Cuando un sindicato se ocupa en exclusiva de los trabajadores-clientes o un gobierno legisla que los de casa primero y discute la asistencia sanitaria para la inmigración forzosa (norma felizmente desobedecida por casi todas las autonomías), se abona el camino para la mentalidad xenófoba que discrimina por razón de nacionalidad, raza, género, clase o religión. Y como función crea el órgano, después vienen quienes se quejan de “los intrusos” que colapsan las urgencias hospitalarias o los que se niegan a sacrificar su temporada de esquí o el convite de la comunión de su niño reduciendo el sueldo para repartir trabajo y salario con los desempleados. Degradaciones todas ellas que, como una gota malaya, escoltan el retorno de los brujos.

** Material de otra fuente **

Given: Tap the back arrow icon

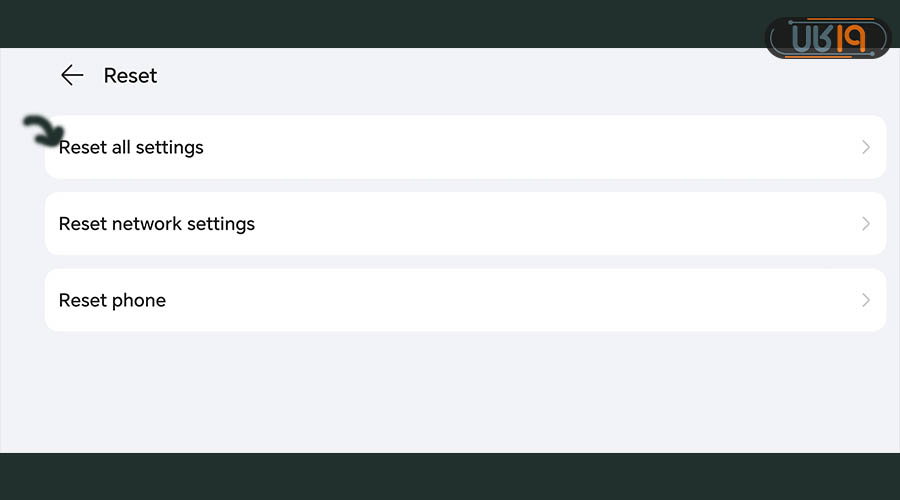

En estos momentos de tentación totalitaria sería bueno recordar que todos en algún momento nos hemos sentido extranjeros. Las generaciones que nos precedieron padecieron dos exilios: un exilio político en campos de concentración de Francia y Argelia, y un exilio económico que llevó a millones de emigrantes a buscarse la vida por media Europa. Mientras, los que se quedaron en España padecieron el “exilio interior” con que el franquismo troquelaba aquel apartheid nacionalcatólicista. De la misma forma que cuando los representados se dejan suplantar por sus representantes se abre el camino para gobiernos despóticos, el fascismo cobra carta de naturaleza cuando el individualismo posesivo neurotiza al sujeto autónomo y moral, aniquilando cualquier atisbo de sociedad civil.
(Nota. Este artículo ha sido publicado en el número de octubre de Rojo y Negro).